I’m fairly certain that the higher-ups in Twitter weren’t told “We have pretty good failover protection, but there is a small risk of catastrophic failure where everything will go completely down.” Whoever was in charge of disaster recovery obviously didn’t really understand the risk.
Just like the recent outages of Heroku and EC2, and just like the financial crisis of 2008 which was laughably called a “16-sigma event”, it seems pretty clear that the actual assessment of risk is pretty poor. The way that Heroku failed, where invalid data in a stream caused failure, and the way that EC2 failed, where a single misconfigured device caused widespread failure, just shows that the entire area of risk management is still in its infancy. My employer went down globally for an entire day because of an electrical grid problem, and the diesel generators didn’t failover properly, because of a misconfiguration.
You would think after decades that there would be a better analysis and higher-quality “best practices”, but it still appears to be rather immature at this stage. Is this because the assessment of risk at a company is left to people that don’t understand risk, and that there is an opportunity for “consultants” who understand this, kind of like security consultants?

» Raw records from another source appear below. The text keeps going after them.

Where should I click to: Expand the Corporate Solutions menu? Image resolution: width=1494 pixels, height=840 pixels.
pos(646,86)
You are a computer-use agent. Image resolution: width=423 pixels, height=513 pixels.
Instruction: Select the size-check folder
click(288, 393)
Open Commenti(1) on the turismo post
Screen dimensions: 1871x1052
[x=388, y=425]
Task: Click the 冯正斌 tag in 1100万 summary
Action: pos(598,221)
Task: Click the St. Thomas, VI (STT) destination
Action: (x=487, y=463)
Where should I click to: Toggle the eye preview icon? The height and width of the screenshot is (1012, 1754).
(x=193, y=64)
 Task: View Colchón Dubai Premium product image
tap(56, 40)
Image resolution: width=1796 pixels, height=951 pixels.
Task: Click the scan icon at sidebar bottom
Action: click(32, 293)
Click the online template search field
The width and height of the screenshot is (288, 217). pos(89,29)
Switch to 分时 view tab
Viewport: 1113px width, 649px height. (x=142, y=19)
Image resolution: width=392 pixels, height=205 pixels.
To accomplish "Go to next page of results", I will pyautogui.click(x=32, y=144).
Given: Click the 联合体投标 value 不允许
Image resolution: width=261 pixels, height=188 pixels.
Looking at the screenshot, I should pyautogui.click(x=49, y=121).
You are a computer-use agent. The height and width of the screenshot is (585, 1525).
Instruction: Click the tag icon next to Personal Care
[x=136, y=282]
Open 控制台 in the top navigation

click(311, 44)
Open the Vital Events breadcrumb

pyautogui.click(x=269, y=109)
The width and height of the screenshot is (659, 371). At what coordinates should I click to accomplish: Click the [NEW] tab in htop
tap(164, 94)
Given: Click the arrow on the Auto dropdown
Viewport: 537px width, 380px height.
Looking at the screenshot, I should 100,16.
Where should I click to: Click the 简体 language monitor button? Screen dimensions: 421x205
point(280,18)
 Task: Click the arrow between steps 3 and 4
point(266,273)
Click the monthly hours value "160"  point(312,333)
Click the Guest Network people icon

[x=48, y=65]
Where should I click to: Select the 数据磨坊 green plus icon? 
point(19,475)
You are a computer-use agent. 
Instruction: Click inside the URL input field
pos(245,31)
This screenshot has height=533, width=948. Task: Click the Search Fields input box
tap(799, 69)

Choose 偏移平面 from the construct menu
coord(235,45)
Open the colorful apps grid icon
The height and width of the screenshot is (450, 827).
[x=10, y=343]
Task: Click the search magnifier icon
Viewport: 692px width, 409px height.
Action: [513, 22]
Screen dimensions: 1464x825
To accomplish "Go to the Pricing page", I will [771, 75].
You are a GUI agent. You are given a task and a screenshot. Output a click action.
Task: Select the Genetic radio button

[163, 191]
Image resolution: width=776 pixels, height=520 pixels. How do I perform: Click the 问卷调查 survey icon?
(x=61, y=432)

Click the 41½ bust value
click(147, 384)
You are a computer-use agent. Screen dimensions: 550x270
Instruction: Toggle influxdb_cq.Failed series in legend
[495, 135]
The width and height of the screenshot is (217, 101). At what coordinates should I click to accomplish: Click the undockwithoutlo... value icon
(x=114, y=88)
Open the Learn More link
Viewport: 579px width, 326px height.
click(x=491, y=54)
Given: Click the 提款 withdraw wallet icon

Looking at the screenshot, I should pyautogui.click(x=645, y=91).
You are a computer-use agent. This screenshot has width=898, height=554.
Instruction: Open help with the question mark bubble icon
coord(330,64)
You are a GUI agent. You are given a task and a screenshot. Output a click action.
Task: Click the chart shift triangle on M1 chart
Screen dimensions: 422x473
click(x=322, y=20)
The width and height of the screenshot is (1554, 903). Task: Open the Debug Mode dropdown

The problem, of course, is that risk management will forever be in its infancy relative to risk-generating processes. That’s because the things that cause risk are where the money is made.
Arnold Kling has a nice way of summarizing a more enlightened approach to risk management: “make things easier to fix rather than harder to break”. Nassim Taleb would phrase the downside to making things harder to break as ‘fragility’.
Consider nuclear technology: fantastic if the risks are managed properly. But the downside to a problem is just so immense it may be the case that there is NO SUCH THING as an adequate safety system.
Remember what happened at Chernobyl, where the big accident happened during a rather benign systems test.
To get accurate results from the test, the operators turned off several of the safety systems, which turned out to be a disastrous decision.
They deliberately turned the systems off. Model that!